(Beginning of DATA TO USE)
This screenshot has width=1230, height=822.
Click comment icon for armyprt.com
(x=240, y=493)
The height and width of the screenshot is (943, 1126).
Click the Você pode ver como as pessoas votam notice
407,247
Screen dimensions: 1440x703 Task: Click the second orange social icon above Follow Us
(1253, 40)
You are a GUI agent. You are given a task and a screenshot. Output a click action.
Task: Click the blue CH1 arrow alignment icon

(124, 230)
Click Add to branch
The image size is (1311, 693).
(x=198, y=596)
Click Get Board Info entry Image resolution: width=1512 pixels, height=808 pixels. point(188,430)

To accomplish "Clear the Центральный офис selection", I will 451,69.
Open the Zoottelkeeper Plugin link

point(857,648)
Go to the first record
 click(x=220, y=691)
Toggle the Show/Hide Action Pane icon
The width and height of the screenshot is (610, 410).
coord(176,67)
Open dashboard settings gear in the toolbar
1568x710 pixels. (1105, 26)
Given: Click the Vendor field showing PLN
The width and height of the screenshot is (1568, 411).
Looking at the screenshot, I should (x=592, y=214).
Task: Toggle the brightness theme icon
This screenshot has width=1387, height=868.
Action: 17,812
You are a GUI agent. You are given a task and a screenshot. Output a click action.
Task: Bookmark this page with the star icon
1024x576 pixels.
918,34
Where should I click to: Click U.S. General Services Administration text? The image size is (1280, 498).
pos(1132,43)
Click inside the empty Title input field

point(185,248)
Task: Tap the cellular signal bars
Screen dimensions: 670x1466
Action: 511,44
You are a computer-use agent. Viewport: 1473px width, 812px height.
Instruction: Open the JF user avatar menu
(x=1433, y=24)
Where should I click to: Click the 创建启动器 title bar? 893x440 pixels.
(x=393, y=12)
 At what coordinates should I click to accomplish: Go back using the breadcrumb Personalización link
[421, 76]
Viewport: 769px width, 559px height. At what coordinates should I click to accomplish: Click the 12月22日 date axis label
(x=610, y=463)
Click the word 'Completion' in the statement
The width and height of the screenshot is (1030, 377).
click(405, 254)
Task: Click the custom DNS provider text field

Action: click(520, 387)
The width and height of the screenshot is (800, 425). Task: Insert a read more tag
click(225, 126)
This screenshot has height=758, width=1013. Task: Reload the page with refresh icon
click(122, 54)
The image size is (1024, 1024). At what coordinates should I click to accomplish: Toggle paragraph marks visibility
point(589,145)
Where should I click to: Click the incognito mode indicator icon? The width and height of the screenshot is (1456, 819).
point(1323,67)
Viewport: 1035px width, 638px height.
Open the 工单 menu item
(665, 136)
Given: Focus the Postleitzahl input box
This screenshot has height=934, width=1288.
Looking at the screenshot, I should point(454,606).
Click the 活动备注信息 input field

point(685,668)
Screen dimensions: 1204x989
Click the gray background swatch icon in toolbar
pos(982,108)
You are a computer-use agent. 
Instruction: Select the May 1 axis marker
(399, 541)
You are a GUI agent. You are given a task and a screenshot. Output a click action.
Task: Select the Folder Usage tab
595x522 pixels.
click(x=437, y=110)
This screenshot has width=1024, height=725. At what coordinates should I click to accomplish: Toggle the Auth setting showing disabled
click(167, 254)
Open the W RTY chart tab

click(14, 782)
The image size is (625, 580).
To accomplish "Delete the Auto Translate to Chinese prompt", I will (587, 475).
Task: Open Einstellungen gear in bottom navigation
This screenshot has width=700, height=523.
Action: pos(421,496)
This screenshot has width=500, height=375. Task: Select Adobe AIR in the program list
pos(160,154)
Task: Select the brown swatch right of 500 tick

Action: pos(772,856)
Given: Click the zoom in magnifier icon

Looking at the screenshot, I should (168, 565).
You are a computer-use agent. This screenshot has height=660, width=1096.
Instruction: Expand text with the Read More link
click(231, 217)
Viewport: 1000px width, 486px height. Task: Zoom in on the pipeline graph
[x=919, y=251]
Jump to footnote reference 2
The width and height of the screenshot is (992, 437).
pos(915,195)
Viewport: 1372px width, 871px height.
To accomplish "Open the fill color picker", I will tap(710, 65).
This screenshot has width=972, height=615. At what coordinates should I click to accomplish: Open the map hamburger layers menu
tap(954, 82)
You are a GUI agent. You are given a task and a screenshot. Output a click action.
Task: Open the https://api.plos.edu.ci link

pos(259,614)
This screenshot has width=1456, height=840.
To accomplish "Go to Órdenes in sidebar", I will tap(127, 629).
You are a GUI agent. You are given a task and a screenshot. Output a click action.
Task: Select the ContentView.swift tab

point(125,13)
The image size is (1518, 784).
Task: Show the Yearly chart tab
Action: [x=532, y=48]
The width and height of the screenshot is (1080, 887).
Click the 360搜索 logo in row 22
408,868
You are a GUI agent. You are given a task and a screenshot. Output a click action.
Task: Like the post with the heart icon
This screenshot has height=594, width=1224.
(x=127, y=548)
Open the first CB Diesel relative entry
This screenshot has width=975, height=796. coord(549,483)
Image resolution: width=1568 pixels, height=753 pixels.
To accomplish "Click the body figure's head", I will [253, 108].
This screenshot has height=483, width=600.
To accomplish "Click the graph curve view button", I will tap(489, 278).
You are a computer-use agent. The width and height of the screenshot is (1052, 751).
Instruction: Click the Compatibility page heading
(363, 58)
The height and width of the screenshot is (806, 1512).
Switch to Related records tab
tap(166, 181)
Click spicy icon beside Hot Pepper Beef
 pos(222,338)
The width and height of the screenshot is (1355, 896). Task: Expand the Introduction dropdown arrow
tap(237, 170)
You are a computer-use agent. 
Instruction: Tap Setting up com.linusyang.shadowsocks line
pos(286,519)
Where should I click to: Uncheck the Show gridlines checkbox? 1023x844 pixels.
(End of DATA TO USE)
■ EXERCISE PROMPT ■
Each line of the records must be reproduced exactly.

■ RESPONSE TO THE TASK ■
This screenshot has width=1230, height=822.
Click comment icon for armyprt.com
(x=240, y=493)
The height and width of the screenshot is (943, 1126).
Click the Você pode ver como as pessoas votam notice
407,247
Screen dimensions: 1440x703 Task: Click the second orange social icon above Follow Us
(1253, 40)
You are a GUI agent. You are given a task and a screenshot. Output a click action.
Task: Click the blue CH1 arrow alignment icon

(124, 230)
Click Add to branch
The image size is (1311, 693).
(x=198, y=596)
Click Get Board Info entry Image resolution: width=1512 pixels, height=808 pixels. point(188,430)

To accomplish "Clear the Центральный офис selection", I will 451,69.
Open the Zoottelkeeper Plugin link

point(857,648)
Go to the first record
 click(x=220, y=691)
Toggle the Show/Hide Action Pane icon
The width and height of the screenshot is (610, 410).
coord(176,67)
Open dashboard settings gear in the toolbar
1568x710 pixels. (1105, 26)
Given: Click the Vendor field showing PLN
The width and height of the screenshot is (1568, 411).
Looking at the screenshot, I should (x=592, y=214).
Task: Toggle the brightness theme icon
This screenshot has width=1387, height=868.
Action: 17,812
You are a GUI agent. You are given a task and a screenshot. Output a click action.
Task: Bookmark this page with the star icon
1024x576 pixels.
918,34
Where should I click to: Click U.S. General Services Administration text? The image size is (1280, 498).
pos(1132,43)
Click inside the empty Title input field

point(185,248)
Task: Tap the cellular signal bars
Screen dimensions: 670x1466
Action: 511,44
You are a computer-use agent. Viewport: 1473px width, 812px height.
Instruction: Open the JF user avatar menu
(x=1433, y=24)
Where should I click to: Click the 创建启动器 title bar? 893x440 pixels.
(x=393, y=12)
 At what coordinates should I click to accomplish: Go back using the breadcrumb Personalización link
[421, 76]
Viewport: 769px width, 559px height. At what coordinates should I click to accomplish: Click the 12月22日 date axis label
(x=610, y=463)
Click the word 'Completion' in the statement
The width and height of the screenshot is (1030, 377).
click(405, 254)
Task: Click the custom DNS provider text field

Action: click(520, 387)
The width and height of the screenshot is (800, 425). Task: Insert a read more tag
click(225, 126)
This screenshot has height=758, width=1013. Task: Reload the page with refresh icon
click(122, 54)
The image size is (1024, 1024). At what coordinates should I click to accomplish: Toggle paragraph marks visibility
point(589,145)
Where should I click to: Click the incognito mode indicator icon? The width and height of the screenshot is (1456, 819).
point(1323,67)
Viewport: 1035px width, 638px height.
Open the 工单 menu item
(665, 136)
Given: Focus the Postleitzahl input box
This screenshot has height=934, width=1288.
Looking at the screenshot, I should point(454,606).
Click the 活动备注信息 input field

point(685,668)
Screen dimensions: 1204x989
Click the gray background swatch icon in toolbar
pos(982,108)
You are a computer-use agent. 
Instruction: Select the May 1 axis marker
(399, 541)
You are a GUI agent. You are given a task and a screenshot. Output a click action.
Task: Select the Folder Usage tab
595x522 pixels.
click(x=437, y=110)
This screenshot has width=1024, height=725. At what coordinates should I click to accomplish: Toggle the Auth setting showing disabled
click(167, 254)
Open the W RTY chart tab

click(14, 782)
The image size is (625, 580).
To accomplish "Delete the Auto Translate to Chinese prompt", I will (587, 475).
Task: Open Einstellungen gear in bottom navigation
This screenshot has width=700, height=523.
Action: pos(421,496)
This screenshot has width=500, height=375. Task: Select Adobe AIR in the program list
pos(160,154)
Task: Select the brown swatch right of 500 tick

Action: pos(772,856)
Given: Click the zoom in magnifier icon

Looking at the screenshot, I should (168, 565).
You are a computer-use agent. This screenshot has height=660, width=1096.
Instruction: Expand text with the Read More link
click(231, 217)
Viewport: 1000px width, 486px height. Task: Zoom in on the pipeline graph
[x=919, y=251]
Jump to footnote reference 2
The width and height of the screenshot is (992, 437).
pos(915,195)
Viewport: 1372px width, 871px height.
To accomplish "Open the fill color picker", I will tap(710, 65).
This screenshot has width=972, height=615. At what coordinates should I click to accomplish: Open the map hamburger layers menu
tap(954, 82)
You are a GUI agent. You are given a task and a screenshot. Output a click action.
Task: Open the https://api.plos.edu.ci link

pos(259,614)
This screenshot has width=1456, height=840.
To accomplish "Go to Órdenes in sidebar", I will tap(127, 629).
You are a GUI agent. You are given a task and a screenshot. Output a click action.
Task: Select the ContentView.swift tab

point(125,13)
The image size is (1518, 784).
Task: Show the Yearly chart tab
Action: [x=532, y=48]
The width and height of the screenshot is (1080, 887).
Click the 360搜索 logo in row 22
408,868
You are a GUI agent. You are given a task and a screenshot. Output a click action.
Task: Like the post with the heart icon
This screenshot has height=594, width=1224.
(x=127, y=548)
Open the first CB Diesel relative entry
This screenshot has width=975, height=796. coord(549,483)
Image resolution: width=1568 pixels, height=753 pixels.
To accomplish "Click the body figure's head", I will [253, 108].
This screenshot has height=483, width=600.
To accomplish "Click the graph curve view button", I will tap(489, 278).
You are a computer-use agent. The width and height of the screenshot is (1052, 751).
Instruction: Click the Compatibility page heading
(363, 58)
The height and width of the screenshot is (806, 1512).
Switch to Related records tab
tap(166, 181)
Click spicy icon beside Hot Pepper Beef
 pos(222,338)
The width and height of the screenshot is (1355, 896). Task: Expand the Introduction dropdown arrow
tap(237, 170)
You are a computer-use agent. 
Instruction: Tap Setting up com.linusyang.shadowsocks line
pos(286,519)
Where should I click to: Uncheck the Show gridlines checkbox? 1023x844 pixels.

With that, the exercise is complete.